+++ Data

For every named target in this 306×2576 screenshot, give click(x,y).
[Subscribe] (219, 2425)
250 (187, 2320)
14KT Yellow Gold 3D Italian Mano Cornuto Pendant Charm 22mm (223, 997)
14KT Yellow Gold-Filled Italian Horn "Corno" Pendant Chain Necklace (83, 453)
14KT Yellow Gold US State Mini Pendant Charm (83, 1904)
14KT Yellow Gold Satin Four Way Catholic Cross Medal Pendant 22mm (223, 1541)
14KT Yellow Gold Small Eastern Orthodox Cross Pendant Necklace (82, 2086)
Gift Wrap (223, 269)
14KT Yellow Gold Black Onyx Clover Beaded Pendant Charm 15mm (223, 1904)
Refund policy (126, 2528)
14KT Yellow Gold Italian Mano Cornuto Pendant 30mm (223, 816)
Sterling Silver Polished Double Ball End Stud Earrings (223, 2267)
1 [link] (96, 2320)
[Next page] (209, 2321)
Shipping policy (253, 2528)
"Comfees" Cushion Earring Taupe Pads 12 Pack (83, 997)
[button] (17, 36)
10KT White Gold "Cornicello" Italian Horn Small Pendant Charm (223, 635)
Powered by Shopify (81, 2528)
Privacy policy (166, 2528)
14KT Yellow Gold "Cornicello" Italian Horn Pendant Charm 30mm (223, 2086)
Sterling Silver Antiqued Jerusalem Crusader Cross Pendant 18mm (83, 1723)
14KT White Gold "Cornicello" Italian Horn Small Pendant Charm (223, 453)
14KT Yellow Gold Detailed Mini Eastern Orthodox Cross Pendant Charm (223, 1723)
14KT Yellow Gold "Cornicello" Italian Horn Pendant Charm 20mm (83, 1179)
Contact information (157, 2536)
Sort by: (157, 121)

++++++

# About this exercise:
All records shown above are to be repeated exactly.

# Expected answer:
For every named target in this 306×2576 screenshot, give click(x,y).
[Subscribe] (219, 2425)
250 (187, 2320)
14KT Yellow Gold 3D Italian Mano Cornuto Pendant Charm 22mm (223, 997)
14KT Yellow Gold-Filled Italian Horn "Corno" Pendant Chain Necklace (83, 453)
14KT Yellow Gold US State Mini Pendant Charm (83, 1904)
14KT Yellow Gold Satin Four Way Catholic Cross Medal Pendant 22mm (223, 1541)
14KT Yellow Gold Small Eastern Orthodox Cross Pendant Necklace (82, 2086)
Gift Wrap (223, 269)
14KT Yellow Gold Black Onyx Clover Beaded Pendant Charm 15mm (223, 1904)
Refund policy (126, 2528)
14KT Yellow Gold Italian Mano Cornuto Pendant 30mm (223, 816)
Sterling Silver Polished Double Ball End Stud Earrings (223, 2267)
1 [link] (96, 2320)
[Next page] (209, 2321)
Shipping policy (253, 2528)
"Comfees" Cushion Earring Taupe Pads 12 Pack (83, 997)
[button] (17, 36)
10KT White Gold "Cornicello" Italian Horn Small Pendant Charm (223, 635)
Powered by Shopify (81, 2528)
Privacy policy (166, 2528)
14KT Yellow Gold "Cornicello" Italian Horn Pendant Charm 30mm (223, 2086)
Sterling Silver Antiqued Jerusalem Crusader Cross Pendant 18mm (83, 1723)
14KT White Gold "Cornicello" Italian Horn Small Pendant Charm (223, 453)
14KT Yellow Gold Detailed Mini Eastern Orthodox Cross Pendant Charm (223, 1723)
14KT Yellow Gold "Cornicello" Italian Horn Pendant Charm 20mm (83, 1179)
Contact information (157, 2536)
Sort by: (157, 121)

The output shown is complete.